━━━ Provided records

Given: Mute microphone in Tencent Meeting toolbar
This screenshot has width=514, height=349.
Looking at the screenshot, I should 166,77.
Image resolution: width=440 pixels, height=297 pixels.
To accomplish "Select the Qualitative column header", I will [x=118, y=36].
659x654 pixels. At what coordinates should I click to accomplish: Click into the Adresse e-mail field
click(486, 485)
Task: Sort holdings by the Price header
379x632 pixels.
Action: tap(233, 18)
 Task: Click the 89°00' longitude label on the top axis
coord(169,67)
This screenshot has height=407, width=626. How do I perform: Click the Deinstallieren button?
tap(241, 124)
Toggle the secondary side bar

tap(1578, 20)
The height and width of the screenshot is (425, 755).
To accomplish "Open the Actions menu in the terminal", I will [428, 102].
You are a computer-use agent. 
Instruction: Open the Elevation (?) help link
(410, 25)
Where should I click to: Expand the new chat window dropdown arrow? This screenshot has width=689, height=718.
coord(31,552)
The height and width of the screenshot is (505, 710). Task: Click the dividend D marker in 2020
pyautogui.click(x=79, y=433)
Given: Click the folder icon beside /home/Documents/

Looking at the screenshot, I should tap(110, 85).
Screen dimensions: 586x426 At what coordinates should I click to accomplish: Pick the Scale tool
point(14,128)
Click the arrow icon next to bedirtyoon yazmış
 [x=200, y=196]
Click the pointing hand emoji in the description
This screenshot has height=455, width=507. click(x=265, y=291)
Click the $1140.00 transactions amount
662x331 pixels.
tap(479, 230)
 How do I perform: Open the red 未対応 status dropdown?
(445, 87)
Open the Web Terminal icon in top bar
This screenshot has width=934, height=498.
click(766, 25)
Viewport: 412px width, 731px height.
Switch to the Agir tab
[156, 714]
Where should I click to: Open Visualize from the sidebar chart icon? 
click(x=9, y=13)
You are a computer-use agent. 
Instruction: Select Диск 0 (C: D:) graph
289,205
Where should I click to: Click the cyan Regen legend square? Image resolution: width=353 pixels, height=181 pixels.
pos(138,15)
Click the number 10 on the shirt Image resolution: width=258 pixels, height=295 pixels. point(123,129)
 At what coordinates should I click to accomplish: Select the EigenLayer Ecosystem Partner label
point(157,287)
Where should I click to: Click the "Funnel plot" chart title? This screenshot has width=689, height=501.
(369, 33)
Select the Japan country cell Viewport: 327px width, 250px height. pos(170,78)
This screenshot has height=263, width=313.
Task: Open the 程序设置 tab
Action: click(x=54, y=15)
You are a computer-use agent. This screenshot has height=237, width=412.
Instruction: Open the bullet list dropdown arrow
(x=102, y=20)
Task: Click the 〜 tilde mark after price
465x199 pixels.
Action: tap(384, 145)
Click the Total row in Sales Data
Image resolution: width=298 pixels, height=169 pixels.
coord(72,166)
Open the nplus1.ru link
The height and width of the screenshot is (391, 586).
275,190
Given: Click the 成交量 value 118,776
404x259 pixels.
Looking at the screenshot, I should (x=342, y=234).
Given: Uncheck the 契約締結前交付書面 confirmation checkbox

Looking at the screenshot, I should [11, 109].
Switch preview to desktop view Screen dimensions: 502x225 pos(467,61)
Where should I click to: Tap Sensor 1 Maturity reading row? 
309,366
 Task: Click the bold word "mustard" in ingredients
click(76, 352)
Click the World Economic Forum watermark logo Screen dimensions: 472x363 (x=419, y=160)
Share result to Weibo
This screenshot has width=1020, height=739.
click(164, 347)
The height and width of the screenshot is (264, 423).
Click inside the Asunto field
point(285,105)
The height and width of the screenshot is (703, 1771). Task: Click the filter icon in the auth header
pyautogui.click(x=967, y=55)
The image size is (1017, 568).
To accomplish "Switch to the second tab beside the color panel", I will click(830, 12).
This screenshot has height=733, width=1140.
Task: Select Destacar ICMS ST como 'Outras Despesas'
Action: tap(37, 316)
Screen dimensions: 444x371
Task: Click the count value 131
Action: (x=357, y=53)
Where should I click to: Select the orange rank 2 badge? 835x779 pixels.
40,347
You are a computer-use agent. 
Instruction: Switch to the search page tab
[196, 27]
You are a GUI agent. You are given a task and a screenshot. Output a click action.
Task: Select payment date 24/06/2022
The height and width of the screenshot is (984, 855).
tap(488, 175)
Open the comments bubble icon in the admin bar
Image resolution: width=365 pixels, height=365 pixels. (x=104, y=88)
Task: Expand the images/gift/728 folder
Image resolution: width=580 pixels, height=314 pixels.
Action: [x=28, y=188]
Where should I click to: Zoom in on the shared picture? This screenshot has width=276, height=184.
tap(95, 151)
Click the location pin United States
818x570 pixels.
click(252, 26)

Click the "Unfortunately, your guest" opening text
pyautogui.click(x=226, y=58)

━━━━━━

§ **Action item**
Every line above from the line with "Instruction: Select Диск 0 (C: D:) graph" to the line with "You are a computer-use agent. This", inclusive, must be returned exactly; no other line belongs in the reply.

§ **Solution to this task**
Instruction: Select Диск 0 (C: D:) graph
289,205
Where should I click to: Click the cyan Regen legend square? Image resolution: width=353 pixels, height=181 pixels.
pos(138,15)
Click the number 10 on the shirt Image resolution: width=258 pixels, height=295 pixels. point(123,129)
 At what coordinates should I click to accomplish: Select the EigenLayer Ecosystem Partner label
point(157,287)
Where should I click to: Click the "Funnel plot" chart title? This screenshot has width=689, height=501.
(369, 33)
Select the Japan country cell Viewport: 327px width, 250px height. pos(170,78)
This screenshot has height=263, width=313.
Task: Open the 程序设置 tab
Action: click(x=54, y=15)
You are a computer-use agent. This screenshot has height=237, width=412.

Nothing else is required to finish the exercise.